**DATA SUPPLIED:**
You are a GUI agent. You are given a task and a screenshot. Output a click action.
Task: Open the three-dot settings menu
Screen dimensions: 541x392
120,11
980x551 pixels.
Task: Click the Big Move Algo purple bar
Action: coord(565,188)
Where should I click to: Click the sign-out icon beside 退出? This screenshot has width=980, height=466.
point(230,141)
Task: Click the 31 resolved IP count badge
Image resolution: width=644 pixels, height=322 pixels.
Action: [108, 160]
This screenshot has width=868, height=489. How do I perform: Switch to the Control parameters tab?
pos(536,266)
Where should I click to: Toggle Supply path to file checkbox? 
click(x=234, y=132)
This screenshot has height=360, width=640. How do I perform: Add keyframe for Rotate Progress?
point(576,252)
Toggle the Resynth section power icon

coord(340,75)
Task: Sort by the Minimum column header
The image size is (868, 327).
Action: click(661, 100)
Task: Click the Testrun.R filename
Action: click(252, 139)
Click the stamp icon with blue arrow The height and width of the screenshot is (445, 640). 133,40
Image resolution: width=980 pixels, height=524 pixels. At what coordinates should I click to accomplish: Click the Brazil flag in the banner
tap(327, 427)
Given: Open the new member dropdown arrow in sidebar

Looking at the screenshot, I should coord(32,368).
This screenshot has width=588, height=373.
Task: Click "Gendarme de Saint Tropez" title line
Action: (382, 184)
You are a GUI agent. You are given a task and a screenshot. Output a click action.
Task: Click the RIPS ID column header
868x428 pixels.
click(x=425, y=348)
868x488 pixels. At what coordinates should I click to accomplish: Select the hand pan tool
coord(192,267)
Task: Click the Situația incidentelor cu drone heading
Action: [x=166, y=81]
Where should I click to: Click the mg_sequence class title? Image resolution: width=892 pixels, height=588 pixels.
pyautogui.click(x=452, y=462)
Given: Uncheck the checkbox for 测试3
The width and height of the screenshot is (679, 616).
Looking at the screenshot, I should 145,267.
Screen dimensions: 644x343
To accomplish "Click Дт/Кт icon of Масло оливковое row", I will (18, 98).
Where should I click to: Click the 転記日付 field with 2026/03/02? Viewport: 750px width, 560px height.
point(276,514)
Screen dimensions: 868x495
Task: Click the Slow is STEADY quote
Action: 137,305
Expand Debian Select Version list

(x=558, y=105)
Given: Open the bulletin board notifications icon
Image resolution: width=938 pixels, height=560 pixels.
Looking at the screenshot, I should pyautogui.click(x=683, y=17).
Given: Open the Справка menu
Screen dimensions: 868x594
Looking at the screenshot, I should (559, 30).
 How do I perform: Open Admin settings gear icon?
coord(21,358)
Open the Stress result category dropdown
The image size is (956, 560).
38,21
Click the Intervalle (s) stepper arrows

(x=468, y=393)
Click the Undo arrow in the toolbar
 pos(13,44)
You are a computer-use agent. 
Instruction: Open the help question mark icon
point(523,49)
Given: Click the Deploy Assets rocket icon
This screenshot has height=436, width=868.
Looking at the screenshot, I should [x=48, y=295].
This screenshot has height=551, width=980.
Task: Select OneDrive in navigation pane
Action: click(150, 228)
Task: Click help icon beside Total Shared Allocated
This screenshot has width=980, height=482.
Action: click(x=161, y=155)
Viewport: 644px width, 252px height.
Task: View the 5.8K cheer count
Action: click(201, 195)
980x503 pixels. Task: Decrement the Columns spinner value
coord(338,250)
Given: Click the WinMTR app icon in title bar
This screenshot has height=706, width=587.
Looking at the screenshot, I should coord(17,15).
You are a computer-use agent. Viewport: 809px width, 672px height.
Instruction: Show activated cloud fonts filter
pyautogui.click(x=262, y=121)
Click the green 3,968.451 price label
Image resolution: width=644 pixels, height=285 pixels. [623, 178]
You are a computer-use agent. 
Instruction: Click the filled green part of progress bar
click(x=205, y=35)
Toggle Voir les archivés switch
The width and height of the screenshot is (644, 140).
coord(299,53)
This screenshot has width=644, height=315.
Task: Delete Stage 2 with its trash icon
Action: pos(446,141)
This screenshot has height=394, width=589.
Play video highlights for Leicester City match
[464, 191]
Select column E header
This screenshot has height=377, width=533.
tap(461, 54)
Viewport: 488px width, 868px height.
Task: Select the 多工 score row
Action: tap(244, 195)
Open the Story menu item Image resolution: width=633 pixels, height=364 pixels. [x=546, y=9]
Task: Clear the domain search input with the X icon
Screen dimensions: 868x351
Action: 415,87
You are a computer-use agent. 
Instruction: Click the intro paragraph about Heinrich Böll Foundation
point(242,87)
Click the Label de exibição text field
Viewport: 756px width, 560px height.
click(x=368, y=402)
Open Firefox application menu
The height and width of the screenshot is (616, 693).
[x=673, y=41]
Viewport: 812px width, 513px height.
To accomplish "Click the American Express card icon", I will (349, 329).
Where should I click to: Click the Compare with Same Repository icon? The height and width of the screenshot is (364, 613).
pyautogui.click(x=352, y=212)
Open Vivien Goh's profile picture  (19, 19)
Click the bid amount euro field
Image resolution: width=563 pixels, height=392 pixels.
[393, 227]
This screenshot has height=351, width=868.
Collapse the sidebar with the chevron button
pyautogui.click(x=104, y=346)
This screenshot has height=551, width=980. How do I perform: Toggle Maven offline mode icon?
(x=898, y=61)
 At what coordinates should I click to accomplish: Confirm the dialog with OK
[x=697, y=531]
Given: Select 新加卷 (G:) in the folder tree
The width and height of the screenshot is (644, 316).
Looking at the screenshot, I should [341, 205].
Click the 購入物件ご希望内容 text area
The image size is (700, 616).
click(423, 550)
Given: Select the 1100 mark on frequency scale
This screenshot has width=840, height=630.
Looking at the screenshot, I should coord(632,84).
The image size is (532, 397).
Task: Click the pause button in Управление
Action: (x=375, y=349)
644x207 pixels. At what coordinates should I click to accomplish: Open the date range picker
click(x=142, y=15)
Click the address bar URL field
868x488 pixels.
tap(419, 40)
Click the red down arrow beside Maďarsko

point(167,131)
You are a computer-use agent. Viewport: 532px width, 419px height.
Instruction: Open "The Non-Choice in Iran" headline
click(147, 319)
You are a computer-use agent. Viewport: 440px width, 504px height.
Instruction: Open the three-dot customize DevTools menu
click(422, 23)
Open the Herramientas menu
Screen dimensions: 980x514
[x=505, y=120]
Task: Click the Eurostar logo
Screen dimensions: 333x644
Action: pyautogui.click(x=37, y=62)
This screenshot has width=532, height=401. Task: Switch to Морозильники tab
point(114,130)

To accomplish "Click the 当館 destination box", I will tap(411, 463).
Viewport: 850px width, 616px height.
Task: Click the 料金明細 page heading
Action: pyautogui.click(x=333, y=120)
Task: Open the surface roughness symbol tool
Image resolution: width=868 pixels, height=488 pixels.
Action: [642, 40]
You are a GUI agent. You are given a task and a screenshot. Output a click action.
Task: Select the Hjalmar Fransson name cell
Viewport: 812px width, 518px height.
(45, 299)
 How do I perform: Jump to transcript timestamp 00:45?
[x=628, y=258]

**PROBLEM REQUIREMENTS:** Set all of the material down once more, unchanged.

**WRITTEN SOLUTION:**
You are a GUI agent. You are given a task and a screenshot. Output a click action.
Task: Open the three-dot settings menu
Screen dimensions: 541x392
120,11
980x551 pixels.
Task: Click the Big Move Algo purple bar
Action: coord(565,188)
Where should I click to: Click the sign-out icon beside 退出? This screenshot has width=980, height=466.
point(230,141)
Task: Click the 31 resolved IP count badge
Image resolution: width=644 pixels, height=322 pixels.
Action: [108, 160]
This screenshot has width=868, height=489. How do I perform: Switch to the Control parameters tab?
pos(536,266)
Where should I click to: Toggle Supply path to file checkbox? 
click(x=234, y=132)
This screenshot has height=360, width=640. How do I perform: Add keyframe for Rotate Progress?
point(576,252)
Toggle the Resynth section power icon

coord(340,75)
Task: Sort by the Minimum column header
The image size is (868, 327).
Action: click(661, 100)
Task: Click the Testrun.R filename
Action: click(252, 139)
Click the stamp icon with blue arrow The height and width of the screenshot is (445, 640). 133,40
Image resolution: width=980 pixels, height=524 pixels. At what coordinates should I click to accomplish: Click the Brazil flag in the banner
tap(327, 427)
Given: Open the new member dropdown arrow in sidebar

Looking at the screenshot, I should coord(32,368).
This screenshot has width=588, height=373.
Task: Click "Gendarme de Saint Tropez" title line
Action: (382, 184)
You are a GUI agent. You are given a task and a screenshot. Output a click action.
Task: Click the RIPS ID column header
868x428 pixels.
click(x=425, y=348)
868x488 pixels. At what coordinates should I click to accomplish: Select the hand pan tool
coord(192,267)
Task: Click the Situația incidentelor cu drone heading
Action: [x=166, y=81]
Where should I click to: Click the mg_sequence class title? Image resolution: width=892 pixels, height=588 pixels.
pyautogui.click(x=452, y=462)
Given: Uncheck the checkbox for 测试3
The width and height of the screenshot is (679, 616).
Looking at the screenshot, I should 145,267.
Screen dimensions: 644x343
To accomplish "Click Дт/Кт icon of Масло оливковое row", I will (18, 98).
Where should I click to: Click the 転記日付 field with 2026/03/02? Viewport: 750px width, 560px height.
point(276,514)
Screen dimensions: 868x495
Task: Click the Slow is STEADY quote
Action: 137,305
Expand Debian Select Version list

(x=558, y=105)
Given: Open the bulletin board notifications icon
Image resolution: width=938 pixels, height=560 pixels.
Looking at the screenshot, I should pyautogui.click(x=683, y=17).
Given: Open the Справка menu
Screen dimensions: 868x594
Looking at the screenshot, I should (559, 30).
 How do I perform: Open Admin settings gear icon?
coord(21,358)
Open the Stress result category dropdown
The image size is (956, 560).
38,21
Click the Intervalle (s) stepper arrows

(x=468, y=393)
Click the Undo arrow in the toolbar
 pos(13,44)
You are a computer-use agent. 
Instruction: Open the help question mark icon
point(523,49)
Given: Click the Deploy Assets rocket icon
This screenshot has height=436, width=868.
Looking at the screenshot, I should [x=48, y=295].
This screenshot has height=551, width=980.
Task: Select OneDrive in navigation pane
Action: click(150, 228)
Task: Click help icon beside Total Shared Allocated
This screenshot has width=980, height=482.
Action: click(x=161, y=155)
Viewport: 644px width, 252px height.
Task: View the 5.8K cheer count
Action: click(201, 195)
980x503 pixels. Task: Decrement the Columns spinner value
coord(338,250)
Given: Click the WinMTR app icon in title bar
This screenshot has height=706, width=587.
Looking at the screenshot, I should coord(17,15).
You are a computer-use agent. Viewport: 809px width, 672px height.
Instruction: Show activated cloud fonts filter
pyautogui.click(x=262, y=121)
Click the green 3,968.451 price label
Image resolution: width=644 pixels, height=285 pixels. [623, 178]
You are a computer-use agent. 
Instruction: Click the filled green part of progress bar
click(x=205, y=35)
Toggle Voir les archivés switch
The width and height of the screenshot is (644, 140).
coord(299,53)
This screenshot has width=644, height=315.
Task: Delete Stage 2 with its trash icon
Action: pos(446,141)
This screenshot has height=394, width=589.
Play video highlights for Leicester City match
[464, 191]
Select column E header
This screenshot has height=377, width=533.
tap(461, 54)
Viewport: 488px width, 868px height.
Task: Select the 多工 score row
Action: tap(244, 195)
Open the Story menu item Image resolution: width=633 pixels, height=364 pixels. [x=546, y=9]
Task: Clear the domain search input with the X icon
Screen dimensions: 868x351
Action: 415,87
You are a computer-use agent. 
Instruction: Click the intro paragraph about Heinrich Böll Foundation
point(242,87)
Click the Label de exibição text field
Viewport: 756px width, 560px height.
click(x=368, y=402)
Open Firefox application menu
The height and width of the screenshot is (616, 693).
[x=673, y=41]
Viewport: 812px width, 513px height.
To accomplish "Click the American Express card icon", I will (349, 329).
Where should I click to: Click the Compare with Same Repository icon? The height and width of the screenshot is (364, 613).
pyautogui.click(x=352, y=212)
Open Vivien Goh's profile picture  (19, 19)
Click the bid amount euro field
Image resolution: width=563 pixels, height=392 pixels.
[393, 227]
This screenshot has height=351, width=868.
Collapse the sidebar with the chevron button
pyautogui.click(x=104, y=346)
This screenshot has height=551, width=980. How do I perform: Toggle Maven offline mode icon?
(x=898, y=61)
 At what coordinates should I click to accomplish: Confirm the dialog with OK
[x=697, y=531]
Given: Select 新加卷 (G:) in the folder tree
The width and height of the screenshot is (644, 316).
Looking at the screenshot, I should [341, 205].
Click the 購入物件ご希望内容 text area
The image size is (700, 616).
click(423, 550)
Given: Select the 1100 mark on frequency scale
This screenshot has width=840, height=630.
Looking at the screenshot, I should coord(632,84).
The image size is (532, 397).
Task: Click the pause button in Управление
Action: (x=375, y=349)
644x207 pixels. At what coordinates should I click to accomplish: Open the date range picker
click(x=142, y=15)
Click the address bar URL field
868x488 pixels.
tap(419, 40)
Click the red down arrow beside Maďarsko

point(167,131)
You are a computer-use agent. Viewport: 532px width, 419px height.
Instruction: Open "The Non-Choice in Iran" headline
click(147, 319)
You are a computer-use agent. Viewport: 440px width, 504px height.
Instruction: Open the three-dot customize DevTools menu
click(422, 23)
Open the Herramientas menu
Screen dimensions: 980x514
[x=505, y=120]
Task: Click the Eurostar logo
Screen dimensions: 333x644
Action: pyautogui.click(x=37, y=62)
This screenshot has width=532, height=401. Task: Switch to Морозильники tab
point(114,130)

To accomplish "Click the 当館 destination box", I will tap(411, 463).
Viewport: 850px width, 616px height.
Task: Click the 料金明細 page heading
Action: pyautogui.click(x=333, y=120)
Task: Open the surface roughness symbol tool
Image resolution: width=868 pixels, height=488 pixels.
Action: [642, 40]
You are a GUI agent. You are given a task and a screenshot. Output a click action.
Task: Select the Hjalmar Fransson name cell
Viewport: 812px width, 518px height.
(45, 299)
 How do I perform: Jump to transcript timestamp 00:45?
[x=628, y=258]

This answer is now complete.